What is a Sliding Window Rate Limit?
A rate limiting approach that uses a rolling time window rather than fixed intervals. Instead of resetting a counter every minute on the minute, it considers the last N seconds from the current moment, providing smoother and more predictable enforcement.
WHY IT MATTERS
Fixed-window rate limiting has a well-known edge case: an agent can make the maximum allowed calls at the end of one window and the start of the next, effectively doubling throughput at the boundary. For a limit of 10 calls per minute, an agent could make 20 calls in two seconds if they straddle the window reset.
Sliding window eliminates this by always looking backwards from the current moment. "10 calls per minute" means 10 calls in any 60-second span, not 10 calls between :00 and :59. This is particularly important for AI agents because agent frameworks often batch tool calls in rapid sequences — precisely the pattern that exploits fixed-window boundaries.
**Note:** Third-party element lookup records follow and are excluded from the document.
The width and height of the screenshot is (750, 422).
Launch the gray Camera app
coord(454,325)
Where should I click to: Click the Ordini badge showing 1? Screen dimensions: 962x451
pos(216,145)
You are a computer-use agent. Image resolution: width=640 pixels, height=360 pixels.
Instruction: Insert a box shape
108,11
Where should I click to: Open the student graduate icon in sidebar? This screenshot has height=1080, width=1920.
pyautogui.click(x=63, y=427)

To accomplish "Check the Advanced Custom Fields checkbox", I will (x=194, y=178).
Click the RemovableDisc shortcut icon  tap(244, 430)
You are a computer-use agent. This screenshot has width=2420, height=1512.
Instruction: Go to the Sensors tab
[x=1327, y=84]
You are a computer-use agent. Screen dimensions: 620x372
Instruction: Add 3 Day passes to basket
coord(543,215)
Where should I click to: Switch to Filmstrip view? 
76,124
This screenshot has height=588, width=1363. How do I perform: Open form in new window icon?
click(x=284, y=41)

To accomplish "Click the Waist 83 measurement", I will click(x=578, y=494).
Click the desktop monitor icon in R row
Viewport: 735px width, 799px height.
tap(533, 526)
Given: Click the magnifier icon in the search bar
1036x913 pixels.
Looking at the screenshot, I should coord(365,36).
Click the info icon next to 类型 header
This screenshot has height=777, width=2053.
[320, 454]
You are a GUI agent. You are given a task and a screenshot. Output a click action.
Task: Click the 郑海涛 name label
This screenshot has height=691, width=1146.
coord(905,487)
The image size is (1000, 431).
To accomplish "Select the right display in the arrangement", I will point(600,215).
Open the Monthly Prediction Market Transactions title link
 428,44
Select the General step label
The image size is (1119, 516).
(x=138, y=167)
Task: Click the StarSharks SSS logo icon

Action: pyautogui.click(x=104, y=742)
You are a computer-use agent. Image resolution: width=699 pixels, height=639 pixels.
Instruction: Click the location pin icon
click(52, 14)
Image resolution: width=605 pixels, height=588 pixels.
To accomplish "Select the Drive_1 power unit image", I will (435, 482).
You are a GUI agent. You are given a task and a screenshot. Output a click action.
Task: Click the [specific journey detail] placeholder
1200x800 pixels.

The trade-off is implementation complexity. Sliding window requires tracking individual call timestamps rather than a simple counter, consuming more memory. For most MCP proxy deployments, this overhead is negligible compared to the cost of the tool calls themselves.
HOW POLICYLAYER USES THIS
Intercept supports sliding window semantics in its rate limiting policies. When configured, Intercept tracks timestamps of recent tool calls and evaluates the count within the rolling window on each new request. This prevents boundary-straddling bursts and provides consistent, predictable enforcement regardless of when the agent happens to make its calls.